> _How to complete this task_:
Look through the records below for the word "tray". Report how many lines have it, and only that number.

Saved data entries:
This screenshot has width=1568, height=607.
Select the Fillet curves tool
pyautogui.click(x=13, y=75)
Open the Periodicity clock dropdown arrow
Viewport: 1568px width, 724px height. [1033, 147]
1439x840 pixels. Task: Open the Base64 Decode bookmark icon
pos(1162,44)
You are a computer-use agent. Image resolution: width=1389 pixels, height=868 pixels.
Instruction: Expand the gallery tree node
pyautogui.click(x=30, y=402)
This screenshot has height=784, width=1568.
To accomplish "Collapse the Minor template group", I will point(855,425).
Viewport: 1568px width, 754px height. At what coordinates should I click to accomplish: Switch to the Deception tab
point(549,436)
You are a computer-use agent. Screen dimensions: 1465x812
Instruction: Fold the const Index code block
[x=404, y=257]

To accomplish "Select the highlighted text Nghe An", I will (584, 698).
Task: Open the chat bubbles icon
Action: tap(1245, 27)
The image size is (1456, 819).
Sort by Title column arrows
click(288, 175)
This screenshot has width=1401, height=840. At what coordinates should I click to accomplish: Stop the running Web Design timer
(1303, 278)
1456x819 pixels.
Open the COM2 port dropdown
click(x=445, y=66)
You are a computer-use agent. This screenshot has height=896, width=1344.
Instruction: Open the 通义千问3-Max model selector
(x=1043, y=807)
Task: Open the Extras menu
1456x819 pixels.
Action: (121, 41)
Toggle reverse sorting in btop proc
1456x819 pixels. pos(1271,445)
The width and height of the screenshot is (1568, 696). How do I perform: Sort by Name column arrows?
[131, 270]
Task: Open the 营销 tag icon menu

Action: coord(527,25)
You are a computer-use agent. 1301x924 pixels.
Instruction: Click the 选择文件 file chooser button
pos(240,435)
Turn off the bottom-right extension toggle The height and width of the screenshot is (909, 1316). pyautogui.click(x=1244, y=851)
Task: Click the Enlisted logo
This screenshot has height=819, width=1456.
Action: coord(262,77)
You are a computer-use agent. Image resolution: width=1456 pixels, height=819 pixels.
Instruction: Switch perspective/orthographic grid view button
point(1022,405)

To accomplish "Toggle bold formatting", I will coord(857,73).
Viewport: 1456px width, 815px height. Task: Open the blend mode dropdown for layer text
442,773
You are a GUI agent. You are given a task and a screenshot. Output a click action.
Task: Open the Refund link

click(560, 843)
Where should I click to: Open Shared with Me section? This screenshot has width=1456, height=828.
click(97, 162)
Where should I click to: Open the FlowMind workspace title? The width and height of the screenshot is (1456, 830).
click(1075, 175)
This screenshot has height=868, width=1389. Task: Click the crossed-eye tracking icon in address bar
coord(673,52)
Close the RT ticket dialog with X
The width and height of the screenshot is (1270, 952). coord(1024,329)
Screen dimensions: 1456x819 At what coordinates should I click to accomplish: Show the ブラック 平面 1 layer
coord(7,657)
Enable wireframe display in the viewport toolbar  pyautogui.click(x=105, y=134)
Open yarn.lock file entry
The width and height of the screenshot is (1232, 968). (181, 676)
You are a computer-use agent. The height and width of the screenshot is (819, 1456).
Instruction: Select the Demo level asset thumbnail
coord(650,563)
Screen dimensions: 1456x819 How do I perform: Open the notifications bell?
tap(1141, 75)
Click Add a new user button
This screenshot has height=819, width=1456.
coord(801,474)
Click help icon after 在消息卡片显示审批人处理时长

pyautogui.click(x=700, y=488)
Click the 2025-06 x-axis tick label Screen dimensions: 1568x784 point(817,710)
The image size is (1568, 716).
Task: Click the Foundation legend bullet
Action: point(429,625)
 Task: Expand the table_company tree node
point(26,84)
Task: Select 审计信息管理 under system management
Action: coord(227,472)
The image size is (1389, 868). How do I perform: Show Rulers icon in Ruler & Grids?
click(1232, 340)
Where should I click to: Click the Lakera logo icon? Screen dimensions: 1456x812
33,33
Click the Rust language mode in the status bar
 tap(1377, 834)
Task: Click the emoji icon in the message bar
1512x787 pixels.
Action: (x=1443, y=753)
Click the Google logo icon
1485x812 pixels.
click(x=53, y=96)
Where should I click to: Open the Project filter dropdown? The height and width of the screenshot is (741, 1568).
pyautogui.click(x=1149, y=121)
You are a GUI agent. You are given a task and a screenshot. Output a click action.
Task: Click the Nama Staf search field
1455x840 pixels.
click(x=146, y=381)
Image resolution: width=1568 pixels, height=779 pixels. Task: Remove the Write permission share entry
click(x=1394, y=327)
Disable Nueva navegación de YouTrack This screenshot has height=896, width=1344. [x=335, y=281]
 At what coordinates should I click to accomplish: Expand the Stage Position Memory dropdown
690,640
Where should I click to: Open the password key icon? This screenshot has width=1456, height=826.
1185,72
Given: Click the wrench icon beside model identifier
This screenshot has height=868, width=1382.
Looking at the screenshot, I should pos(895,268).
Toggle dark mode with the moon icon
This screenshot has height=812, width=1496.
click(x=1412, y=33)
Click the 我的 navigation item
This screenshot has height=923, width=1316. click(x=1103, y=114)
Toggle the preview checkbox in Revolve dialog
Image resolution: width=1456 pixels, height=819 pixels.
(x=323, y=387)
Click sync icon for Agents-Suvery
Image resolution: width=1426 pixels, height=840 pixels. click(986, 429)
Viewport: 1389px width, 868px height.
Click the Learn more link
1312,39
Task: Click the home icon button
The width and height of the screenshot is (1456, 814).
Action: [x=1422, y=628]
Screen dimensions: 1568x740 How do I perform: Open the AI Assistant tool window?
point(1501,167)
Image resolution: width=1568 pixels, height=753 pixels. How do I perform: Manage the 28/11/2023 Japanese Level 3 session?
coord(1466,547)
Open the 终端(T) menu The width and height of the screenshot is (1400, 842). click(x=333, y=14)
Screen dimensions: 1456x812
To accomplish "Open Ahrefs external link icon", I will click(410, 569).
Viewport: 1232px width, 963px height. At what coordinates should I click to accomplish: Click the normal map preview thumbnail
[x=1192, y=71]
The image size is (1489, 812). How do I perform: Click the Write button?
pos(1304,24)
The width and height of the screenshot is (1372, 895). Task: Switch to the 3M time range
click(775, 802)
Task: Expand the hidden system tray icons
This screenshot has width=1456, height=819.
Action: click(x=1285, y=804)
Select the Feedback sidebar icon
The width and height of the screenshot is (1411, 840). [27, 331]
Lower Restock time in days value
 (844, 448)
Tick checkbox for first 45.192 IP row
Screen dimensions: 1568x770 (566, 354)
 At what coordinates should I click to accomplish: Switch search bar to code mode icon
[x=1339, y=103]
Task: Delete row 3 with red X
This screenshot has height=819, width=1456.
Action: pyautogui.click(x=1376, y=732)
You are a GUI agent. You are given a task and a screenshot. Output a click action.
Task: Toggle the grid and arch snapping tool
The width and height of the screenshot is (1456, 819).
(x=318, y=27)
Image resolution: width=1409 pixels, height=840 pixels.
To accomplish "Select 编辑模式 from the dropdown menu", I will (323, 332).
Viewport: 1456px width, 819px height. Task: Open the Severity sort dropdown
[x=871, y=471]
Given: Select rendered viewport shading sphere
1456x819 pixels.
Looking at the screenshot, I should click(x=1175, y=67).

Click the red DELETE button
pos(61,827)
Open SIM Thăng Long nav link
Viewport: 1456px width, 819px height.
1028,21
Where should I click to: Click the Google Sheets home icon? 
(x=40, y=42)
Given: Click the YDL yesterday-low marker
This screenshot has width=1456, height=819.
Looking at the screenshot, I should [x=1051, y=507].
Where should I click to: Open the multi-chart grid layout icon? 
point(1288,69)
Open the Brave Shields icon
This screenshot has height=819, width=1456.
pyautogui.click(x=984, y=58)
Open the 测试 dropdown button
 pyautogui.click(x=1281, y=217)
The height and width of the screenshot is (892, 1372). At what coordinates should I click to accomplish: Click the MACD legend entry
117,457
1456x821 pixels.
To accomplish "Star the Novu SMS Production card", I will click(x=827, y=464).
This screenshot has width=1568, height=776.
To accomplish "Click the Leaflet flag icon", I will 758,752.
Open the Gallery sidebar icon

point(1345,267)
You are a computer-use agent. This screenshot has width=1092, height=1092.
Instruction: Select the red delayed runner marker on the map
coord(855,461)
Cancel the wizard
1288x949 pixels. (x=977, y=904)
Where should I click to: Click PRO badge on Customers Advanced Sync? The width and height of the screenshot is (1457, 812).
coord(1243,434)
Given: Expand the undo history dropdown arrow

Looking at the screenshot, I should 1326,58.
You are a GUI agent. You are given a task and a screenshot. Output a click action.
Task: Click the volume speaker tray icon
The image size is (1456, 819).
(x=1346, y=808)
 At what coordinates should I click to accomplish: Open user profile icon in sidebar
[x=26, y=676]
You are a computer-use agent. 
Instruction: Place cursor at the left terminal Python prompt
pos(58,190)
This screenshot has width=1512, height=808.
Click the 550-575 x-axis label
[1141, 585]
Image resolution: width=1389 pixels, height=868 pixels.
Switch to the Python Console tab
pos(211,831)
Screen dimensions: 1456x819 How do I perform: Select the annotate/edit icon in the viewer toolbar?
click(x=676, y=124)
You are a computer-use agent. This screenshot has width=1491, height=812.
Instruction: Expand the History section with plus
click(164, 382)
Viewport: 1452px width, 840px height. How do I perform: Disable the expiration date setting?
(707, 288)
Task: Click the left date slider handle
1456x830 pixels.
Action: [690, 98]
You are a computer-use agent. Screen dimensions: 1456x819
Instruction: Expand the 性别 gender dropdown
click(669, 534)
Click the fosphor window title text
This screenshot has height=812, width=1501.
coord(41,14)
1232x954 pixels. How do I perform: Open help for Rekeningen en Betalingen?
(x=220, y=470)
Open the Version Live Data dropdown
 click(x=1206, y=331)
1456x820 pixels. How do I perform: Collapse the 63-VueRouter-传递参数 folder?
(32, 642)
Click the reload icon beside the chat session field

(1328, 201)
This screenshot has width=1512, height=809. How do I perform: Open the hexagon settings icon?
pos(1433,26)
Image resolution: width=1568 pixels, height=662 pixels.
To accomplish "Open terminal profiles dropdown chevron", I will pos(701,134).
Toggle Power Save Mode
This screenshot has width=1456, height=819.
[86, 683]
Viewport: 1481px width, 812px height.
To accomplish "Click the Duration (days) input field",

> _Expected answer_:
2